(Pixel coordinate grounding data)
★ ★ ★ ★
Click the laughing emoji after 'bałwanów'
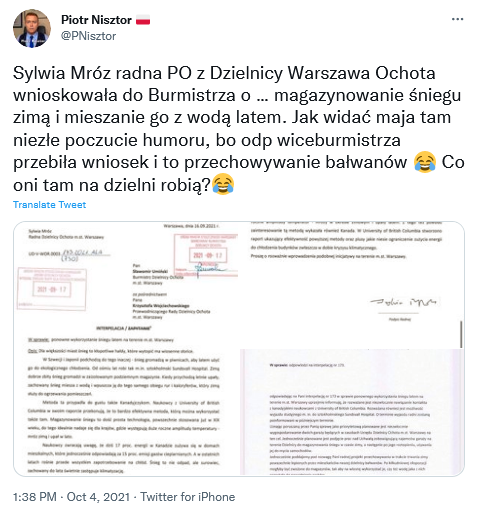 point(425,162)
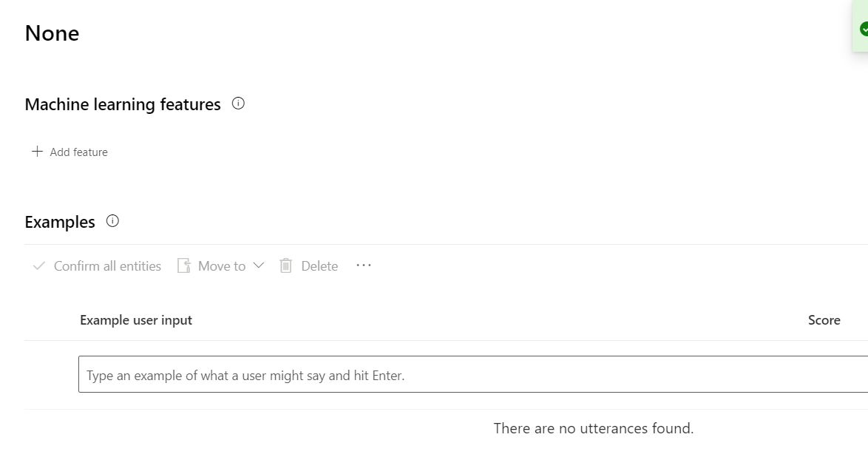Select the Confirm all entities label
The height and width of the screenshot is (457, 868).
107,266
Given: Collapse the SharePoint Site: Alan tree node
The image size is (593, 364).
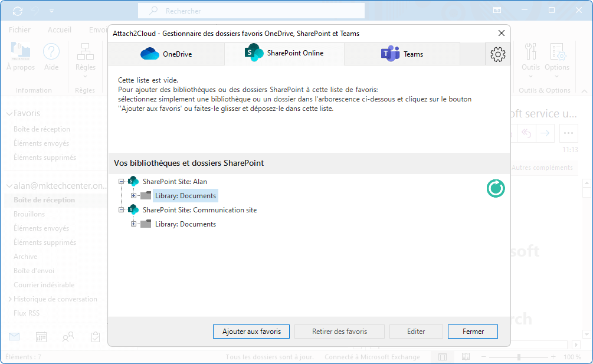Looking at the screenshot, I should click(121, 181).
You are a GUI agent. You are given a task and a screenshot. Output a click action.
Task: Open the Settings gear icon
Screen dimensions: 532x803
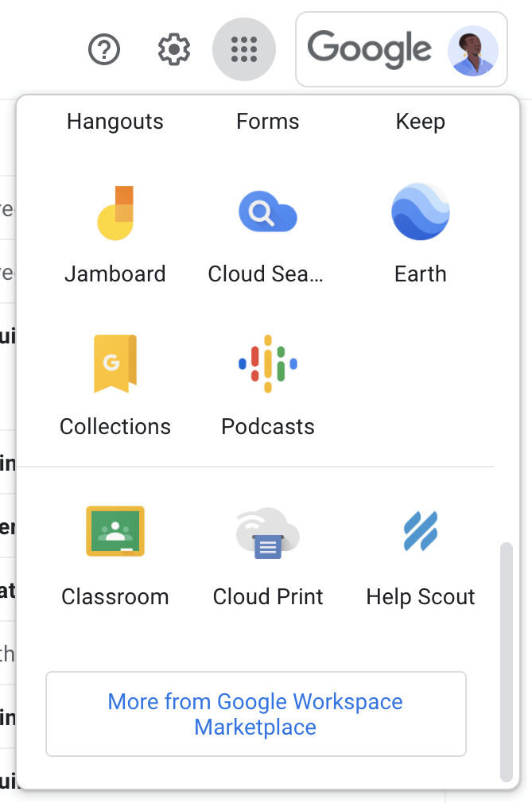tap(174, 50)
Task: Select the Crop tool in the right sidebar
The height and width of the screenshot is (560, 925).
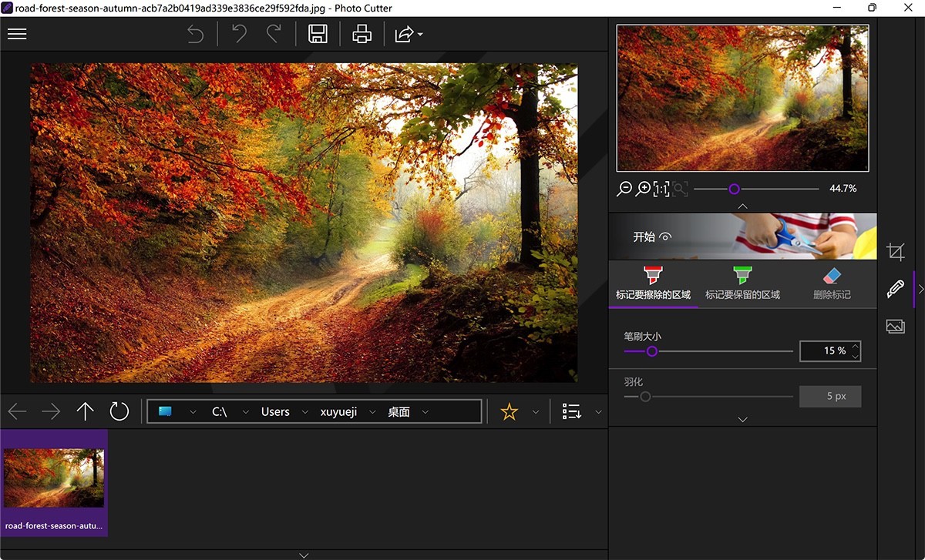Action: pos(895,251)
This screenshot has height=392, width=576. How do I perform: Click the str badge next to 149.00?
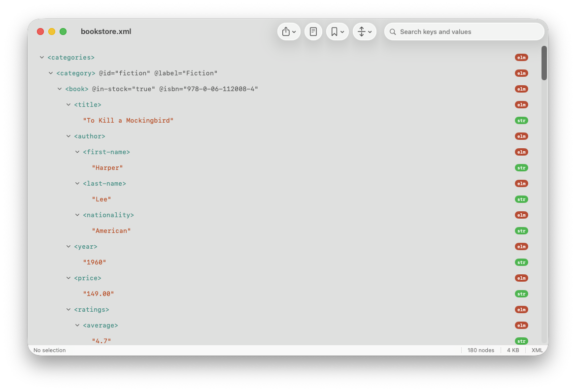(521, 294)
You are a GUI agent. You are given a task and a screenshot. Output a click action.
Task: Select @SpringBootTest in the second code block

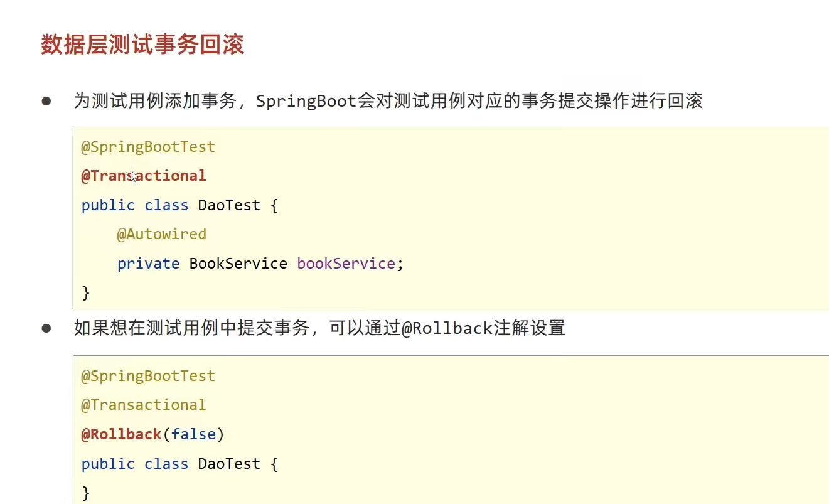(x=148, y=376)
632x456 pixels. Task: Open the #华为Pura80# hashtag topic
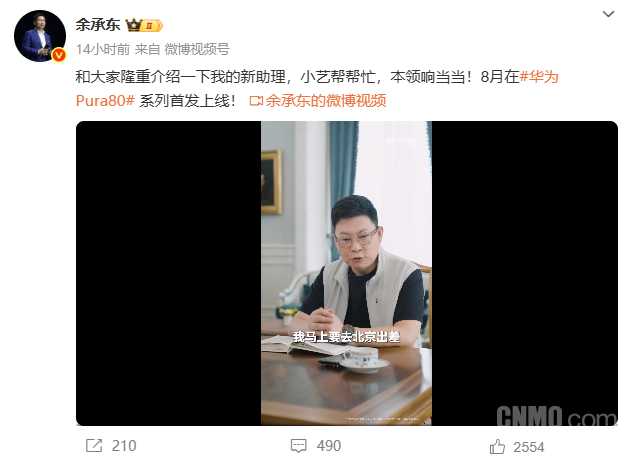coord(317,89)
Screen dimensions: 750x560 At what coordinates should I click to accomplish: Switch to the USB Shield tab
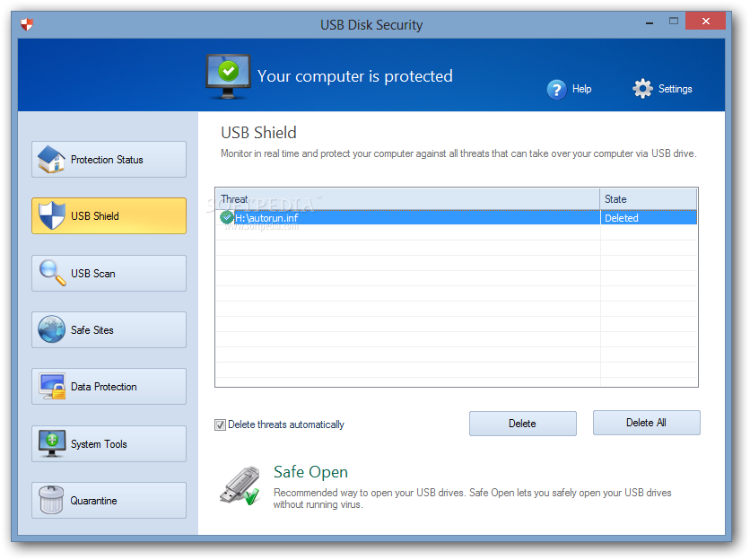(108, 215)
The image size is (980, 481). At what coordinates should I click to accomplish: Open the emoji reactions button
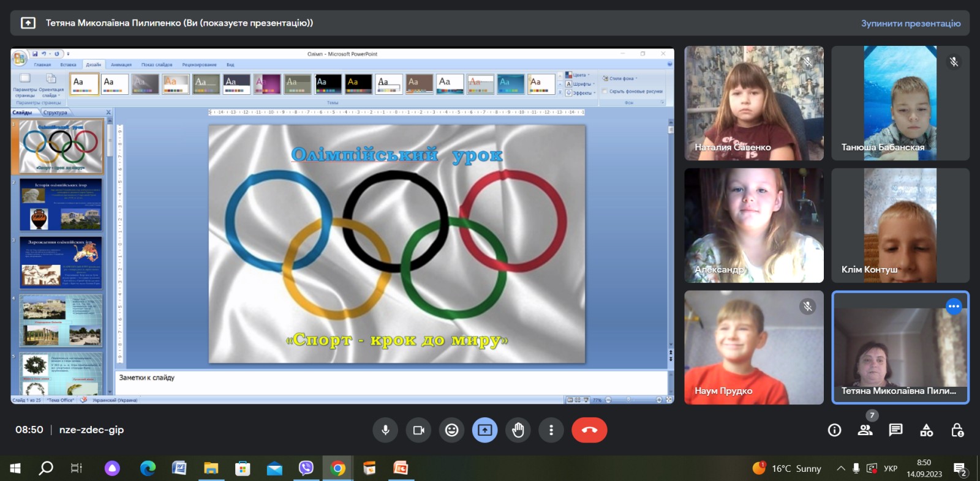click(452, 430)
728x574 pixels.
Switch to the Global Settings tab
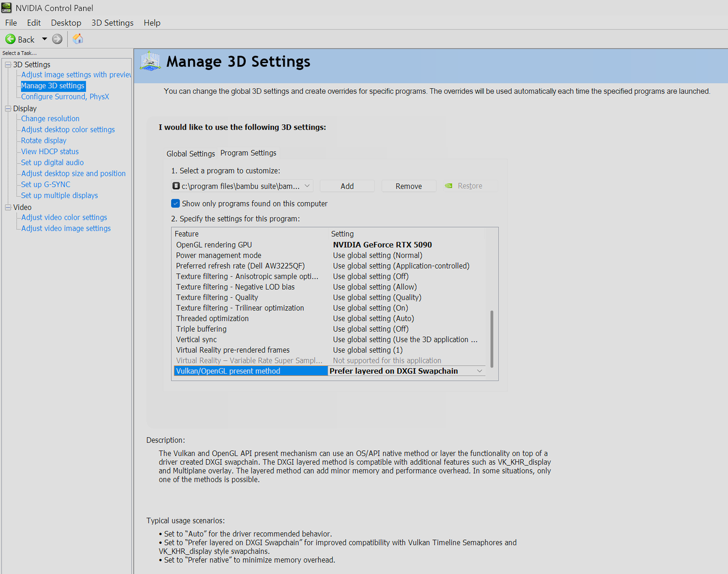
★ ★ ★ ★
[Work instruction] Transcribe the records word for word and include no pictures.

[Response to this task]
Click the laughing emoji after 'bałwanów'
 point(425,162)
Select the Confirm all entities label
The height and width of the screenshot is (457, 868).
107,266
Given: Collapse the SharePoint Site: Alan tree node
The image size is (593, 364).
Looking at the screenshot, I should click(121, 181).
You are a GUI agent. You are given a task and a screenshot. Output a click action.
Task: Open the Settings gear icon
Screen dimensions: 532x803
tap(174, 50)
Task: Select the Crop tool in the right sidebar
The height and width of the screenshot is (560, 925).
Action: pos(895,251)
This screenshot has height=392, width=576. How do I perform: Click the str badge next to 149.00?
(521, 294)
You are a GUI agent. You are given a task and a screenshot. Output a click action.
Task: Select @SpringBootTest in the second code block

(x=148, y=376)
632x456 pixels. Task: Open the #华为Pura80# hashtag topic
coord(317,89)
Screen dimensions: 750x560 At what coordinates should I click to accomplish: Switch to the USB Shield tab
(108, 215)
The image size is (980, 481). At what coordinates should I click to accomplish: Open the emoji reactions button
click(452, 430)
728x574 pixels.
Switch to the Global Settings tab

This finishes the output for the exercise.